Sensuali e dolcissime, donavano a questi recessi i propri colori: l’azzurro al cielo, il rosso al bosco, il pallido rosa alle nubi ovattate, il verde alle fronde degli alberi.
Danzando, effondevano d’intorno i propri profumi, intridendone il mirto, il lentischio, l’antico ginepro, l’olivastro imperioso.
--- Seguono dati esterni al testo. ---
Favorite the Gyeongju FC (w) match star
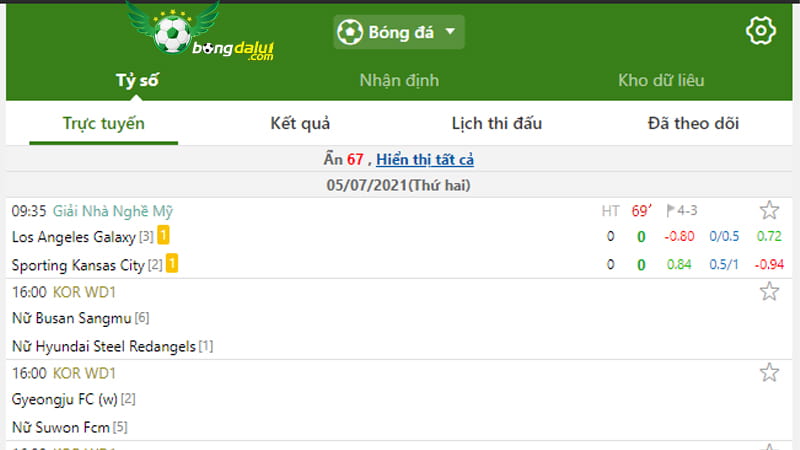The width and height of the screenshot is (800, 450). pos(769,372)
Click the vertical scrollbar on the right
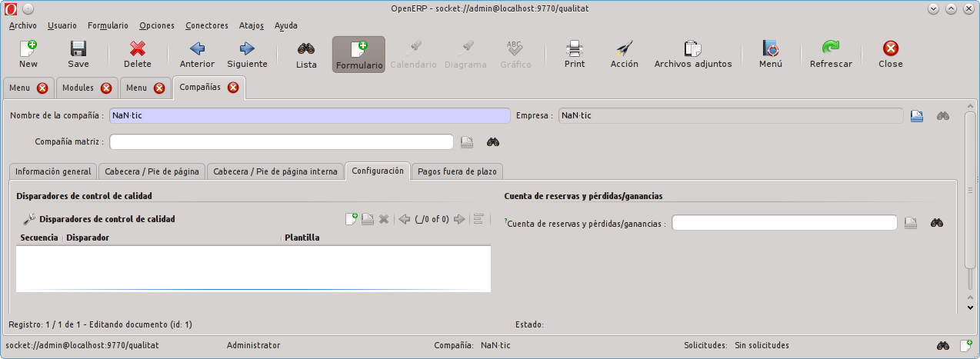This screenshot has height=359, width=980. [970, 209]
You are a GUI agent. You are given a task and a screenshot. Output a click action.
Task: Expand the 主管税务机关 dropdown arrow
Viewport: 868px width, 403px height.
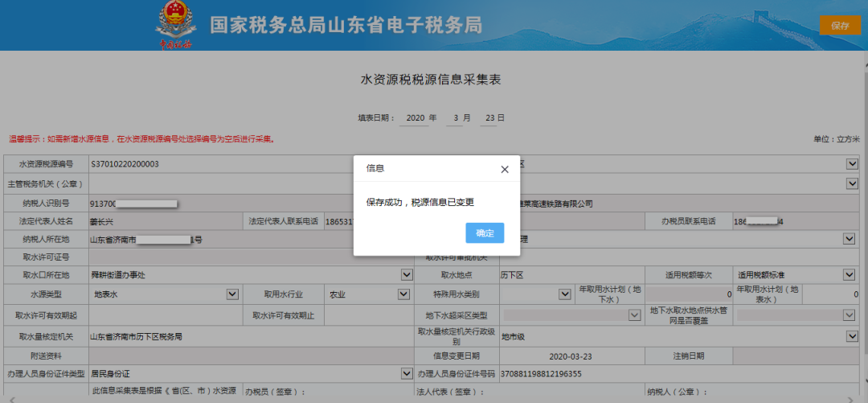click(x=852, y=183)
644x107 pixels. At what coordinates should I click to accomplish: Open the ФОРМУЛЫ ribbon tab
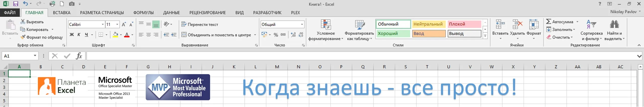click(x=143, y=13)
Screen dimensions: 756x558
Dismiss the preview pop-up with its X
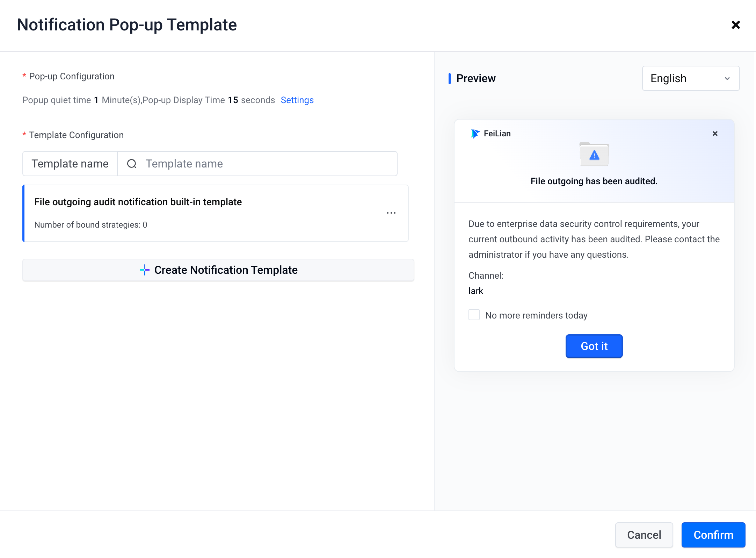pos(715,134)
A ciascuno donando qualcosa di sé, alla terra riarsa dal sole due lacrime, dal colore verde o celeste, chiamata rugiada, dal sapore dell’ambrosia ed il corpo del miele.
Le ho viste giocare con gli animali del bosco, cantavano loro qualcosa di sacro: la Vita. All’ombra degli alberi, confuse fra il verde e il bronzeo terreno, le ho viste contendere la notte agli spettri del buio, lottare per ore, sfinirsi, sfiancarsi, poi, infine, all’alba, vincenti, ricevere l’omaggio del sole. Ho visto, in quell’ora, le messi e le greggi, le mandrie e la selva, rendere loro onore regale. Poi, con un sorriso munifico, le ho viste enfiare i chicchi di grano e coprire con l’oro delle vesti le messi. Al fine, d’un fiato, felici, inchinarsi leggere al giorno incipiente, infilarsi diafane nelle proprie regge di roccia, per tessere ancora una volta i propri orditi dorati.”
Ma tutto questo accadeva mill’anni fa.